Do meu defensor, é estranho, não me lembro. É inútil insistir. Ai de mim! no meu passado, alguma coisa há de ficar inexplicável.

(pgs. 9/10)

Nota: Não sei se este livro é de leitura obrigatória no Centro de Estudos Judiciários. Se o não é, deveria sê-lo; este e outros. É que à justiça falta literatura.
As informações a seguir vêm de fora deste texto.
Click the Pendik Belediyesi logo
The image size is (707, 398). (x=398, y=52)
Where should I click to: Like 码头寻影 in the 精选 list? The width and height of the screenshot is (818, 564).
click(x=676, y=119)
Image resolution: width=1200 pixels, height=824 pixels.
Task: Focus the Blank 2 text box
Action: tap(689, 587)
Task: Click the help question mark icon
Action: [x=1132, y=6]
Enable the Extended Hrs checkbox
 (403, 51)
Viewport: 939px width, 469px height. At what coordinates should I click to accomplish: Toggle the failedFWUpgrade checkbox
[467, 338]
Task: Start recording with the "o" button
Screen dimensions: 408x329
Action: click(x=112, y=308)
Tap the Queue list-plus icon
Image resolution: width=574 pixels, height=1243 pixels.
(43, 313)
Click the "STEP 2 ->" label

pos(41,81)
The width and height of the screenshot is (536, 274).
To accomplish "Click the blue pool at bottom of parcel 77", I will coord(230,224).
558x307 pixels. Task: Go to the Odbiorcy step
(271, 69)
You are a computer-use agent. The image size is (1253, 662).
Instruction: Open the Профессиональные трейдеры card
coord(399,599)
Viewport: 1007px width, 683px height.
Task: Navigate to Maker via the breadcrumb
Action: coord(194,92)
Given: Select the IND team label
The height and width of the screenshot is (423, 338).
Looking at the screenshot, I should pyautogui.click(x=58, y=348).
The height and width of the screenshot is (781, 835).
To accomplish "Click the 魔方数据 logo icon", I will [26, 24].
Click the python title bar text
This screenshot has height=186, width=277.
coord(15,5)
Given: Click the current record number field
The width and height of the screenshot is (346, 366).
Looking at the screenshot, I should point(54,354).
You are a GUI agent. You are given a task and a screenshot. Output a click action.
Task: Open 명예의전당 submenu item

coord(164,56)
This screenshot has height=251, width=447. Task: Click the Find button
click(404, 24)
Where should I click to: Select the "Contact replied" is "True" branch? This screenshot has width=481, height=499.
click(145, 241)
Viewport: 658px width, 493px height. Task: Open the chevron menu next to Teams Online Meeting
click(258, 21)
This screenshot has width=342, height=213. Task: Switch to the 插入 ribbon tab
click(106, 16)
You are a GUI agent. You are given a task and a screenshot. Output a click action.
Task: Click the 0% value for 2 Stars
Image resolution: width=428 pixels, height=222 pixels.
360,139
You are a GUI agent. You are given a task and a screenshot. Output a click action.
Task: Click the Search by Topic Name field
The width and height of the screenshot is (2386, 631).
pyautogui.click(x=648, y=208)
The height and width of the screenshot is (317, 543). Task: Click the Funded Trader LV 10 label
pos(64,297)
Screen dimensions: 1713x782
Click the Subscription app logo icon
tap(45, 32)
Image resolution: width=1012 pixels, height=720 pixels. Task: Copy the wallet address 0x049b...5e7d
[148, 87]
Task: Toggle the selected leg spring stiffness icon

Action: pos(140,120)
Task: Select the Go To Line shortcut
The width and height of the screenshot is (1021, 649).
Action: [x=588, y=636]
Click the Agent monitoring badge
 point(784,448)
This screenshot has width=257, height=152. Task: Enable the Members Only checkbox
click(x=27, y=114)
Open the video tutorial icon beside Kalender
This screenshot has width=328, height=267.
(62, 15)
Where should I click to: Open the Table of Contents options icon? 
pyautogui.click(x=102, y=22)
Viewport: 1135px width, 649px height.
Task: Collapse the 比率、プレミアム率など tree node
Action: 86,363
terça-feira, 24 de janeiro de 2017

Leituras

Como poucos, Canetti refletiu profundamente sobre os desastres do nosso século, a ascensão do fascismo, o desenvolvimento hipertrófico dos aparelhos do poder, o assassinato de judeus, a amplitude do aniquilamento nuclear, e como poucos outros escritores chegou, ao longo da sua evolução, à noção de não poder contentar-se com representações do fim. O seu ideal não é o do profeta, mas o do professor que fica feliz quando percebe que, como se pode ler nas suas notas às palavras de Confúcio, a aprendizagem não tem fim. Enquanto o detentor do poder permanece sempre no mesmo lugar, aquele que aprende está sempre em viagem.

Pags. 107/108

Este trabalho com o título Summa Scientiae - Sistema e crítica do sistema em Elias Canetti foi publicado em 1983

terça-feira, 17 de janeiro de 2017

Obama, até ao fim

President Obama on Tuesday largely commuted the remaining prison sentence of Chelsea Manning, the army intelligence analyst convicted of an enormous 2010 leak that revealed American military and diplomatic activities across the world, disrupted the administration, and made WikiLeaks, the recipient of those disclosures, famous.

The New York Times

sexta-feira, 6 de janeiro de 2017

Barack Obama

Obama publicou uma excelente e corajosa reflexão, na Harvard Law Review, sobre o papel do Presidente no avanço da reforma da justiça criminal nos EUA.
Permito-me chamar a atenção para a secção intitulada Reinvigorating Clemency, confrontando-a com a clemência presidencial portuguesa, parca e envergonhada.
Through considering grants of clemency to individuals in the federal system, the President gains a unique vantage point into the fairness of federal sentences. While not a substitute for the lasting change that can be achieved by passage of legislation, the clemency power represents an important and underutilized tool for advancing reform. The Framers gave the President this authority to remedy individual cases of injustice,128 and the Supreme Court has made clear that this power is entrusted to the President’s discretion, unimpeded by congressional limits.